Orzeczenie Sądu Apelacyjnego komentowane było jako nowa jakość w ponad 10-letniej historii rozpatrywania tej sprawy w sądach. Sąd zwrócił m.in. uwagę, że górnicy, którzy zdecydowali się stawić opór milicji, walczyli o dobro całego społeczeństwa; chcieli, aby proces demokratyzacji w Polsce nie upadł. Działając w dobrej wierze, mieli świadomość, że milicja łamie prawo, pacyfikując kopalnie. Zdaniem sądu, milicjanci strzelający do górników przekroczyli swoje uprawnienia.
TRZECI PROCES BYŁYCH ZOMOWCÓW
We wrześniu ubiegłego roku rozpoczął się trzeci proces. Na ławie oskarżonych zasiadło 17 oskarżonych. Mniej niż poprzednio, bo trzech, którzy odpowiadali w pierwszych procesach, prawomocnie uniewinniono, a dwaj inni zmarli. Od początku 2003 roku IPN ściga też listami gończymi dwóch kolejnych b. milicjantów, którzy w ogóle nie zasiedli na ławie oskarżonych, bo w początkach lat 90., wyjechali z Polski. Dziś obaj są obywatelami niemieckimi.
Według wstępnych ocen przedstawicieli składu sędziowskiego w trzecim procesie, jeżeli nie pojawią się niespodziewane utrudnienia, może on zakończyć się wiosną przyszłego roku.
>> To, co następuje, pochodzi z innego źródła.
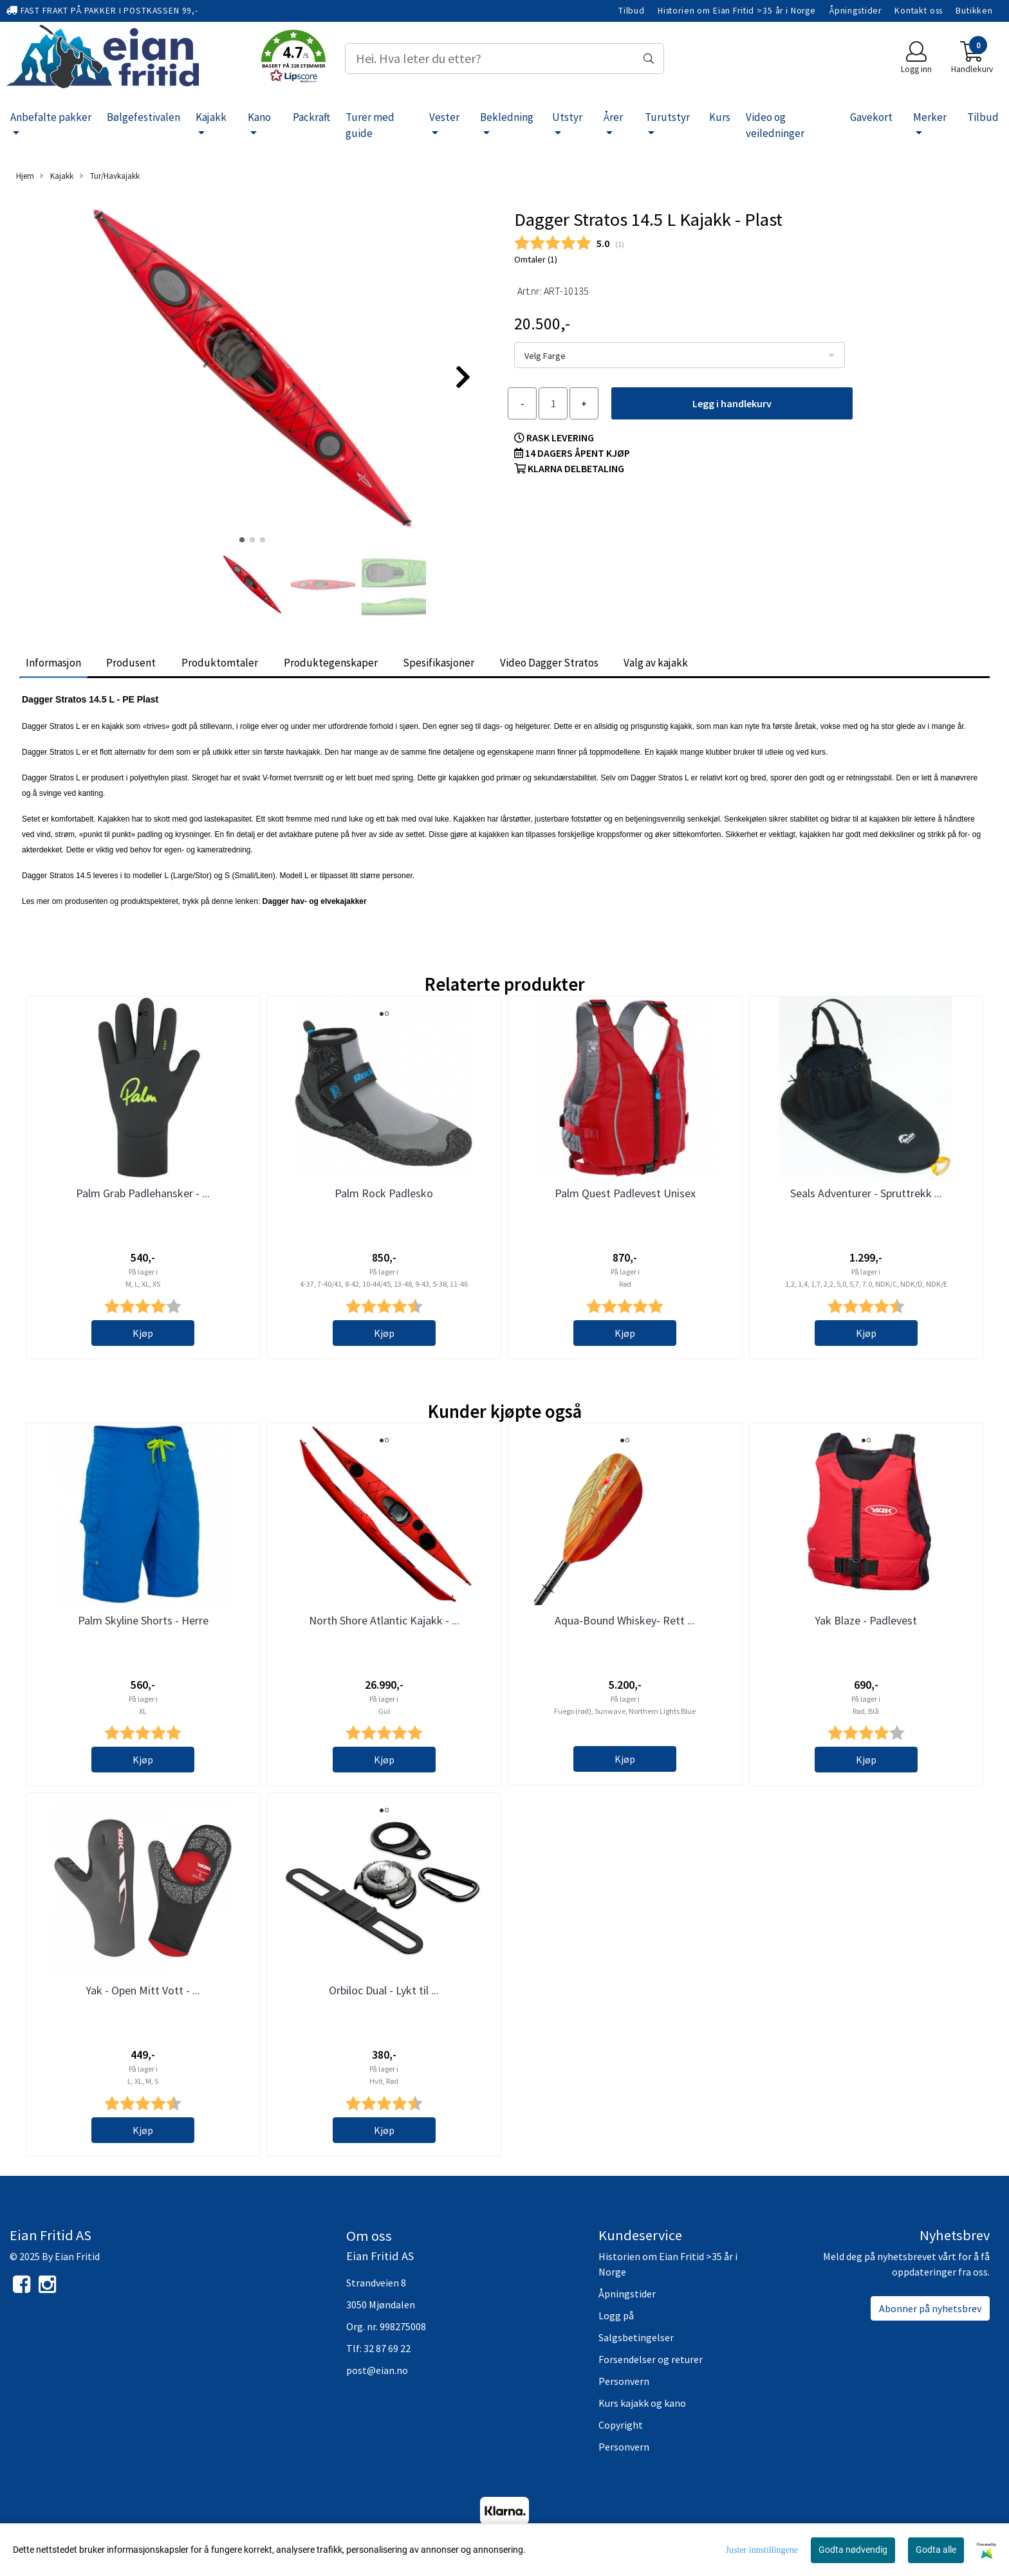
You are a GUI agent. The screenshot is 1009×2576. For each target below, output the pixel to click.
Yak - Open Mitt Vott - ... (143, 1990)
Dotychczas sąd przesłuchał już bardzo wielu świadków, wśród nich m.in. Jacka Jaworskiego, który w 1982 roku zorganizował obóz wspinaczkowy dla funkcjonariuszy ZOMO i był współautorem tzw. raportu taterników - dowodu, który pojawił się dopiero w drugim procesie. Podczas obozu zomowcy mieli opowiadać taternikom o tym, jak strzelali do górników. Jaworski zeznał, że sygnał do otwarcia ognia w kopalni "Wujek" dał dowódca plutonu specjalnego ZOMO Romuald C. Według świadka, C. był jednym z 2-3 członków plutonu specjalnego, którzy strzelali, żeby zabić, inni mieli strzelać w powietrze. Jak zapewniają taternicy, ich raport miał trafić do szefów podziemnej "S", głównie do ukrywającego się Zbigniewa Bujaka.
W trzecim procesie, podobnie jak w dwóch poprzednich, zostali również przesłuchani autorzy stanu wojennego: generałowie Wojciech Jaruzelski i były szef MSW Czesław Kiszczak.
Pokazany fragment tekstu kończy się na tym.